▸ **EXTRACTED ENTRIES**:
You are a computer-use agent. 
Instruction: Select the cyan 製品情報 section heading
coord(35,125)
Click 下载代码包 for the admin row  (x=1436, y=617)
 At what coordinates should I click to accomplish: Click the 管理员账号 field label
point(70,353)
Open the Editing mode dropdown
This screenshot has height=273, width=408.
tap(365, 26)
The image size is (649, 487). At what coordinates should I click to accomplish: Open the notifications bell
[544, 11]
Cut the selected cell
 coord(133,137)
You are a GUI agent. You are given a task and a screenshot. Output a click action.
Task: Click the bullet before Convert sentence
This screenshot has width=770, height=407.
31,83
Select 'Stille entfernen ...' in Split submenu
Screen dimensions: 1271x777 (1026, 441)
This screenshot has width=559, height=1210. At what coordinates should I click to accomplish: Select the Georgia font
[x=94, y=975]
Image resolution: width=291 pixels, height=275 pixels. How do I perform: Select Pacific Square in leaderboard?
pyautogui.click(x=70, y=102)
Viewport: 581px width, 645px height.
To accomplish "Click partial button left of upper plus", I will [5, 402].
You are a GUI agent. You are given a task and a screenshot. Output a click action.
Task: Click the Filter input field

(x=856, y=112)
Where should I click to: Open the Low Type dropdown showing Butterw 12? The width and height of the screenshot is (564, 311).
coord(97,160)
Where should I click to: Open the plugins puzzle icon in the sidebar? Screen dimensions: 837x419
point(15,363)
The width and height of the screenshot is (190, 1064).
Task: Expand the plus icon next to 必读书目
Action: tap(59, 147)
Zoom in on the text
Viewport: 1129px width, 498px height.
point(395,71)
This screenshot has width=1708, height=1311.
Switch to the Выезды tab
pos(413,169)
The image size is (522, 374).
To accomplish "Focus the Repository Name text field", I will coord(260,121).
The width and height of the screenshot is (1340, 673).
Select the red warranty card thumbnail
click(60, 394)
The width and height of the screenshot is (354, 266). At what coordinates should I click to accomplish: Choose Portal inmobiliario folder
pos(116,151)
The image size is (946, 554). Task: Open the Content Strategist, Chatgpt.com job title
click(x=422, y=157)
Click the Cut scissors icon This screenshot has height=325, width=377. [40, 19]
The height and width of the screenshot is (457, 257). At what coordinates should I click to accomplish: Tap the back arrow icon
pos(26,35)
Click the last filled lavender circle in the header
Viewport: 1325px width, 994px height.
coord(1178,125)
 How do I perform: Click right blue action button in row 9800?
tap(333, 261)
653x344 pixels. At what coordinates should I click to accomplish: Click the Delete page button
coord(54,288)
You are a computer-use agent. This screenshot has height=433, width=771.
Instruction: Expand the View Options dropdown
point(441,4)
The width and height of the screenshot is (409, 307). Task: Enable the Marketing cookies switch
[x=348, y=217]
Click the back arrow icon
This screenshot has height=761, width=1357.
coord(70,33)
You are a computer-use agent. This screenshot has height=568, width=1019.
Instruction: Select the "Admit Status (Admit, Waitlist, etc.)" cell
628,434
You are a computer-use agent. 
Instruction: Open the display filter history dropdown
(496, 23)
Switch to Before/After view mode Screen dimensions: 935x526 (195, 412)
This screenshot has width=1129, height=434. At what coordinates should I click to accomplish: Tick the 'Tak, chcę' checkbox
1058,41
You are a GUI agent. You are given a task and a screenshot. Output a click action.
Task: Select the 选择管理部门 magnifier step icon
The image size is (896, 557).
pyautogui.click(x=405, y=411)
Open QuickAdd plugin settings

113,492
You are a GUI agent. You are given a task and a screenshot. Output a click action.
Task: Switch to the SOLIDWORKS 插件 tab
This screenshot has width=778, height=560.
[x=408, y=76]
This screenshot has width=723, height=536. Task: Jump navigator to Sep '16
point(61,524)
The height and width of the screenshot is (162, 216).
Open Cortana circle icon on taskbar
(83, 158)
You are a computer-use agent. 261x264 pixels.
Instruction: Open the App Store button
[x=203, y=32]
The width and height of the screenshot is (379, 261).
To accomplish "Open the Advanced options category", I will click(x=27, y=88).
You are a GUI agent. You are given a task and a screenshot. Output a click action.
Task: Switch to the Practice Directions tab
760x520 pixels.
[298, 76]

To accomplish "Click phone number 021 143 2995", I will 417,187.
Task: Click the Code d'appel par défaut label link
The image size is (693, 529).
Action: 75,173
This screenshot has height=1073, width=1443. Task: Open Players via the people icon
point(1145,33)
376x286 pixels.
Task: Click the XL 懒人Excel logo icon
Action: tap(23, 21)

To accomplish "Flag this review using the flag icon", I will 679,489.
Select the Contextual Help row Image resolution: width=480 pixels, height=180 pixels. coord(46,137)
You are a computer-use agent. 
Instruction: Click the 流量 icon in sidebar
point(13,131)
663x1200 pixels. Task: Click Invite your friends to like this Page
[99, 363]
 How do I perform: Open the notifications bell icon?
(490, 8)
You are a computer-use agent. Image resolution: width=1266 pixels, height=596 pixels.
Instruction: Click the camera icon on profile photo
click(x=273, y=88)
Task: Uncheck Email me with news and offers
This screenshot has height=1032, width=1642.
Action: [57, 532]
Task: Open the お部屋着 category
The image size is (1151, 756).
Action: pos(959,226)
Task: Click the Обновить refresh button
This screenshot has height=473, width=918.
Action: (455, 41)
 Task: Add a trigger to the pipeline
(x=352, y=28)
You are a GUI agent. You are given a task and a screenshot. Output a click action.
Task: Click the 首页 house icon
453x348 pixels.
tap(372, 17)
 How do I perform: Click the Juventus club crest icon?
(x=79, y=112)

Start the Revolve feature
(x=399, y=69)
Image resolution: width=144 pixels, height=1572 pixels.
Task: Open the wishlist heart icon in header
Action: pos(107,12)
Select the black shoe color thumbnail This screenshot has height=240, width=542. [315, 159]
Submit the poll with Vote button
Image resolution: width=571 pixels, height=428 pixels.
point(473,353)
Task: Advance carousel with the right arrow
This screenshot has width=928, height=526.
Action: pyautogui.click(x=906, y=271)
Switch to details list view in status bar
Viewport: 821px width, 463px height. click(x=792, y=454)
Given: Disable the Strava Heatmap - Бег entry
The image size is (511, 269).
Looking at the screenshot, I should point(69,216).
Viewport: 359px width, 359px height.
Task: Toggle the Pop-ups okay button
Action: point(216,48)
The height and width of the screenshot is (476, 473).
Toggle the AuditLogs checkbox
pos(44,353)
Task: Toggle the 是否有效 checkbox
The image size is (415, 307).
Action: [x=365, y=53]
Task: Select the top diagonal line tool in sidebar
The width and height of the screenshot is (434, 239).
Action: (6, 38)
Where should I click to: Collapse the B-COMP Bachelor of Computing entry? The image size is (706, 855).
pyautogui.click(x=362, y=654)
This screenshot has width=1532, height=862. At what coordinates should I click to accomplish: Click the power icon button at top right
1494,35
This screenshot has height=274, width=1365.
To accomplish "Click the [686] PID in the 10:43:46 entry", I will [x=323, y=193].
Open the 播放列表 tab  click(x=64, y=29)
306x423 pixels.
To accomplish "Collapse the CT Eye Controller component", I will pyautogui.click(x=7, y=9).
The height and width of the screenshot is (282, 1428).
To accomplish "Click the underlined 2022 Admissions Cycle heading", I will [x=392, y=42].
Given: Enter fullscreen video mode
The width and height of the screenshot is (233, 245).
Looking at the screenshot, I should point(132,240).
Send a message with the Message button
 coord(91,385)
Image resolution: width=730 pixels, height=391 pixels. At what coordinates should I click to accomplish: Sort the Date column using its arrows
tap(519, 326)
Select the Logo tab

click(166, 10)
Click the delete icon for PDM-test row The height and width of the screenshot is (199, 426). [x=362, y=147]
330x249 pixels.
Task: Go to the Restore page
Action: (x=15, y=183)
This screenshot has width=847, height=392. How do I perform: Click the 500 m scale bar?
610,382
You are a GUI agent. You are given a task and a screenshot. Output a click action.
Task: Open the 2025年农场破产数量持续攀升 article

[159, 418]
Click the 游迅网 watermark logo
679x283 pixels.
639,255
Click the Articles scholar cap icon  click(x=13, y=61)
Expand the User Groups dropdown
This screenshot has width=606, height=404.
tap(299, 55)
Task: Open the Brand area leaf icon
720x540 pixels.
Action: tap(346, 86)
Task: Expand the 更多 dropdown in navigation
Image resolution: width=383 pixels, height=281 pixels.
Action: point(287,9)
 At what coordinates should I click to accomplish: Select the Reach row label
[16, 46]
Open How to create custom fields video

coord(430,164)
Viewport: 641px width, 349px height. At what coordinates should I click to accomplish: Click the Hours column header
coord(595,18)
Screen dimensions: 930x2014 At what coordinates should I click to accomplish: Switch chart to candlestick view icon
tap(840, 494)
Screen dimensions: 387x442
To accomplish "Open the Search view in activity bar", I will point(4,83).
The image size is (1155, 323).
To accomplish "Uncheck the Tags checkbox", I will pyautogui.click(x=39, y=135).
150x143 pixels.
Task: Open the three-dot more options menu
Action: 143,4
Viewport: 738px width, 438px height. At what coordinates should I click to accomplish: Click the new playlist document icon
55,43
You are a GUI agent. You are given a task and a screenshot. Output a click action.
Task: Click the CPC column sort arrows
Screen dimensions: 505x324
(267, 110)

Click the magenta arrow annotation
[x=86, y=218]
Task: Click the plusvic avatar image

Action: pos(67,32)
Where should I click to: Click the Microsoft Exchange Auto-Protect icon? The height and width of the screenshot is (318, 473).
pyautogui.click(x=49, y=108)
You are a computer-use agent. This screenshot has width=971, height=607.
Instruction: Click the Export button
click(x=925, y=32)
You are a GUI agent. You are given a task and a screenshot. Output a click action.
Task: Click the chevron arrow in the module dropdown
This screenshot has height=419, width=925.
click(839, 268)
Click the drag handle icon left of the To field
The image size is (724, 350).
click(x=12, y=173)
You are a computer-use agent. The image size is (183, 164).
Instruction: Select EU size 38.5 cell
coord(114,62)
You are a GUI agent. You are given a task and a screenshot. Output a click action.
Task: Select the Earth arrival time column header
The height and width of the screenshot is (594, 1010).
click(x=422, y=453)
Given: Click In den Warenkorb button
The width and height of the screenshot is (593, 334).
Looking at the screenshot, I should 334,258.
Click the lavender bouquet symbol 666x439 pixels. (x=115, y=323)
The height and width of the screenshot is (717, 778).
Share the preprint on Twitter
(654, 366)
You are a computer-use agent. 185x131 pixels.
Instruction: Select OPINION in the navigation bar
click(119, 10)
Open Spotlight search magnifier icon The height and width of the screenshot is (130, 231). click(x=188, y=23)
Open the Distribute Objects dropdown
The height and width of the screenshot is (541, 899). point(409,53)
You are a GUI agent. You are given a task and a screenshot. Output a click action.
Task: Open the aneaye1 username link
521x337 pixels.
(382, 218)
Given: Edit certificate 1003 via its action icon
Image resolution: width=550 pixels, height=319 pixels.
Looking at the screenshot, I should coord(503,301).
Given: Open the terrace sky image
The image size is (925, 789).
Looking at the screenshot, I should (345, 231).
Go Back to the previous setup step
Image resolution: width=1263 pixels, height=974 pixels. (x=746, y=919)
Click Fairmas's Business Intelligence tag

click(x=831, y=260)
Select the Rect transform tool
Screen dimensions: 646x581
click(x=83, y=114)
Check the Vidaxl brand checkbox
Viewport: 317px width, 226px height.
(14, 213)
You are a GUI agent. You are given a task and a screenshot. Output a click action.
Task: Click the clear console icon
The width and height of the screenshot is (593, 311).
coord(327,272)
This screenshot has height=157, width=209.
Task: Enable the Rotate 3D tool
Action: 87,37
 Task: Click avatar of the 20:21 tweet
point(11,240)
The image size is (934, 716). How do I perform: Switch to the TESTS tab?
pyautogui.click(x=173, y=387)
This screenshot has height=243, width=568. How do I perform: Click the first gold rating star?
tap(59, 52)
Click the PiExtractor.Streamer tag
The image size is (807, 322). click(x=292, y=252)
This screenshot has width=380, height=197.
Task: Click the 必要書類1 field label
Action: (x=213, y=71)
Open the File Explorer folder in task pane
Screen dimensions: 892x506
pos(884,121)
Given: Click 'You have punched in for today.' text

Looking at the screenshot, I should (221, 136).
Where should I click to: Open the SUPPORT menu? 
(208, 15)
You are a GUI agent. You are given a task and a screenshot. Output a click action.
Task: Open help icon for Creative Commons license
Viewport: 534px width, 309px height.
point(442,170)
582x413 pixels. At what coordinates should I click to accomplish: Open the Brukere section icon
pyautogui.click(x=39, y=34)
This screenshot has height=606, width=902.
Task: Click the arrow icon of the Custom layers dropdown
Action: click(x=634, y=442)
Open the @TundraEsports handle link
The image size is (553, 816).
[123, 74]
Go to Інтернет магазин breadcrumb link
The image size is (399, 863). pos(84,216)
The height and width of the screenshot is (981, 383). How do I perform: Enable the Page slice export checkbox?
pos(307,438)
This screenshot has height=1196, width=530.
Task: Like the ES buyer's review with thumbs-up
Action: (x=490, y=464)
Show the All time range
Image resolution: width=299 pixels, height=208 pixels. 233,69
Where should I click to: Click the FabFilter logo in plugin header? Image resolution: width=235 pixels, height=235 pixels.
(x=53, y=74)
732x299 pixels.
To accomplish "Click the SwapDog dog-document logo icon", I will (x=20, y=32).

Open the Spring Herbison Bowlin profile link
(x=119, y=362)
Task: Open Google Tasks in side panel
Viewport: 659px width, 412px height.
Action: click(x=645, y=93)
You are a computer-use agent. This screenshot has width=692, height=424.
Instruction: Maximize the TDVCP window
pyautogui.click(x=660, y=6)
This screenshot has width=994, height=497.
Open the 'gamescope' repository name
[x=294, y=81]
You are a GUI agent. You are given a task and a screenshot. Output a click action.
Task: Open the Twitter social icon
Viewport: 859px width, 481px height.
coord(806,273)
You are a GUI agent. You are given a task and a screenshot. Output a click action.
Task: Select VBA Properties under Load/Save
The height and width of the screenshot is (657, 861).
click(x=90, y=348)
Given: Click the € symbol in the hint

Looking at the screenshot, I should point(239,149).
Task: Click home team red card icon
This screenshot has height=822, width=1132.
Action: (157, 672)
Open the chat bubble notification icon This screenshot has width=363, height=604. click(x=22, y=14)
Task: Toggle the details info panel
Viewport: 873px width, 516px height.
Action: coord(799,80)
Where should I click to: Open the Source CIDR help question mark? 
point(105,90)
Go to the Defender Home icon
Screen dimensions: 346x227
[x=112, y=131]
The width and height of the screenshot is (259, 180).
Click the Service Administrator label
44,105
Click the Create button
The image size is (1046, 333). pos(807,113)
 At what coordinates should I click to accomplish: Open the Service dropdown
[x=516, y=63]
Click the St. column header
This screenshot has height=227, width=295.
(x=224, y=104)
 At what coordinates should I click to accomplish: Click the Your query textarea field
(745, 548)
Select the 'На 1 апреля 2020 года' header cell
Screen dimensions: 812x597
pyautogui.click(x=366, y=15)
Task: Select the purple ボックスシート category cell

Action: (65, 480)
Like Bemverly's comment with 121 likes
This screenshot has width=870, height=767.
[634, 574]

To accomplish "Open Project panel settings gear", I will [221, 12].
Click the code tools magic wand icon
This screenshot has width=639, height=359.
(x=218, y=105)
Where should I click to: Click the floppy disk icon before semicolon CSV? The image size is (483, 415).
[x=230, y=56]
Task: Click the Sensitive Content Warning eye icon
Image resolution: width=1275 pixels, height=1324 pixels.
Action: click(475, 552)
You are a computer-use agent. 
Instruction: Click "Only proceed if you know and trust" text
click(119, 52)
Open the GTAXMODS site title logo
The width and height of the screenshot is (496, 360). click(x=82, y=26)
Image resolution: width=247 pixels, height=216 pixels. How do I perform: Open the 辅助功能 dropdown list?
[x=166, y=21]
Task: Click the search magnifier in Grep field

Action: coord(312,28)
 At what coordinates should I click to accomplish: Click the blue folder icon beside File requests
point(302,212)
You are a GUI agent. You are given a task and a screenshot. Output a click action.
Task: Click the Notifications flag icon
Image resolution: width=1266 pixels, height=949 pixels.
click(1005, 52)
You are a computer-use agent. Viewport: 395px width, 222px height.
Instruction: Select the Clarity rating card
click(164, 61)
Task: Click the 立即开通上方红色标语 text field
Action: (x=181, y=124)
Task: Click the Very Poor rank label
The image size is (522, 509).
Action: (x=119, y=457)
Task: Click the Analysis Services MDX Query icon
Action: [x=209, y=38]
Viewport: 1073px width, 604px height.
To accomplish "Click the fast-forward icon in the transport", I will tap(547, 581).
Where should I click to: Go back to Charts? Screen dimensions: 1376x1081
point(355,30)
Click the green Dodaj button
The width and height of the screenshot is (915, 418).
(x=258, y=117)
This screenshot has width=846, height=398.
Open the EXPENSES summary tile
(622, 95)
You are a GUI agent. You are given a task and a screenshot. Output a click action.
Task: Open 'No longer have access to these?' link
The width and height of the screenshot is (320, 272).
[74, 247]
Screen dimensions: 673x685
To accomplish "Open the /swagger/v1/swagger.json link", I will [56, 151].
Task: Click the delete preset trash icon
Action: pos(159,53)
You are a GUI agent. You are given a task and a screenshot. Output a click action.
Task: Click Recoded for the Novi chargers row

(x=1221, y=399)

▸ **DIRECTIONS FOR THIS TASK**:
Could you transcribe the entries exactly, from the first line through the line containing "Click 下载代码包 for", and give nothing more?

▸ **FINISHED TASK**:
You are a computer-use agent. 
Instruction: Select the cyan 製品情報 section heading
coord(35,125)
Click 下载代码包 for the admin row  (x=1436, y=617)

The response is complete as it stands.